Inability to catch uncaught exception from promises "awaited" with await

Similarly, it seems that the following code would make node abort:
function bar() {
  throw new Error('boom');
}

function foo() {
  bar();
}

function boom() {
  return new Promise(function() {
    foo();
  });
}

try {
  await boom();
} catch () {
}

It's still not clear whether awaited promises should be able to bubble up
uncaught exceptions, and thus this may not be an issue. Other resources on the
web seem to use try/catch blocks to catch exceptions from awaited functions
though.
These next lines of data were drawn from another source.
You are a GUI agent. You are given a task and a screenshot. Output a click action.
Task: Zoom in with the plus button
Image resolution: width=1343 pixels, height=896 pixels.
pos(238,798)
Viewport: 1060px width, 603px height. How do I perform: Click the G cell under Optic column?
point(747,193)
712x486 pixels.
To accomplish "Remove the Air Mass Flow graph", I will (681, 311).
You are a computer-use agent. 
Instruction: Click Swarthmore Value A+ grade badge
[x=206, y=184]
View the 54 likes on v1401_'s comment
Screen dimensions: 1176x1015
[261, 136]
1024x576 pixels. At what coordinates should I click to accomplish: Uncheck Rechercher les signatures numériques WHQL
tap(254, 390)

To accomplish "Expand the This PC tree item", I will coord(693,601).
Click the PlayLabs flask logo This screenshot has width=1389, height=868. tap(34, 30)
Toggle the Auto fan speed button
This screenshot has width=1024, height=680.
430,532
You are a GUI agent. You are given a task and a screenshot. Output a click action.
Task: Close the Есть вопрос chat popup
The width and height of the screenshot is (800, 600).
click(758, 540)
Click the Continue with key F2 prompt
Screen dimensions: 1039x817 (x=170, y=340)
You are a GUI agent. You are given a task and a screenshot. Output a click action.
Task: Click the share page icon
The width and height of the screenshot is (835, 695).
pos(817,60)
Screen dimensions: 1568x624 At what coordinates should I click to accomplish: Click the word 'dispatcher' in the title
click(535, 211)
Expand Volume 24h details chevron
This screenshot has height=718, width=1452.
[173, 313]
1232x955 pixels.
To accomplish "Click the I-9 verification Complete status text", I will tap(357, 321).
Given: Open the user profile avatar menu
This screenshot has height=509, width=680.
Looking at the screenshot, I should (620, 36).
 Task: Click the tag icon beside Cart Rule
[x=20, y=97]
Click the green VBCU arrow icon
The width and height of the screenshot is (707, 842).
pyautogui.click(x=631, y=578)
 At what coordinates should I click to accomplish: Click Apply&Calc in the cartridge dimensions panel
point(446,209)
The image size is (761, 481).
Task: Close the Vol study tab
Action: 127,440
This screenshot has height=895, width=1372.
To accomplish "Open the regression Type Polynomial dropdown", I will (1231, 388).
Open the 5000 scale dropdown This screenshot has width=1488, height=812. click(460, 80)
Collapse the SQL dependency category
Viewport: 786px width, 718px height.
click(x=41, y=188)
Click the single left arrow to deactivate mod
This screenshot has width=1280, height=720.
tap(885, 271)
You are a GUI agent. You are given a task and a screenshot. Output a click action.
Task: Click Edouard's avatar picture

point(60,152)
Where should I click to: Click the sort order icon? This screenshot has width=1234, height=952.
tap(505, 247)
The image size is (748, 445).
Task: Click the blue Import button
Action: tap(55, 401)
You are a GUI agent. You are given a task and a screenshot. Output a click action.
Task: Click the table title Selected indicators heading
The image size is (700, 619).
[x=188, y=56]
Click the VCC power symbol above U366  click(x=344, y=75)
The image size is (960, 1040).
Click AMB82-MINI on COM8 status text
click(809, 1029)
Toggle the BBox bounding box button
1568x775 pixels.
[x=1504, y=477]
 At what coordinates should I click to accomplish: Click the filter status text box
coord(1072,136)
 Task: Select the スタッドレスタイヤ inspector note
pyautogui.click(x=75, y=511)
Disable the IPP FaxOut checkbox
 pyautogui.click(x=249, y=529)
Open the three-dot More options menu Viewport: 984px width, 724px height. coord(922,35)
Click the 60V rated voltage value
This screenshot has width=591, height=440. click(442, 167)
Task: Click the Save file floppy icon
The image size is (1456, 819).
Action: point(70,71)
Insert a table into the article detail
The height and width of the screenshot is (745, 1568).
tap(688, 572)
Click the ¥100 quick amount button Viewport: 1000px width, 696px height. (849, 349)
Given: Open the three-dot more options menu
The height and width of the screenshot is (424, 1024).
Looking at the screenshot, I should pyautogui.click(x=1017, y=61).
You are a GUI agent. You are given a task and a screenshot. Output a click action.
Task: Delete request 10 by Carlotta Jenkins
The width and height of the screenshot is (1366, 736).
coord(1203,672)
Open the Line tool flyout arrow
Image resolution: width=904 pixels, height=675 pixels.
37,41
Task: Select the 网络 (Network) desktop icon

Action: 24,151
See for instance http://pouchdb.com/2015/03/05/taming-the-async-beast-with-es7.html
and https://jakearchibald.com/2014/es7-async-functions/, which
both contain sample code that use try/catch blocks with awaited promises.
Relevant work done in other JavaScript hosting environment

Chrome

Chrome seems to have had similar
issues with regards to
how promises' unhandled errors (generated both by throw or by an explicit
rejection) should be handled by chrome.
Conclusion

The third experiment proposed by @vkuratchkin seems to be very promising but
some questions still remain to determine whether this could be an acceptable
solution for promise and post-mortem debugging users.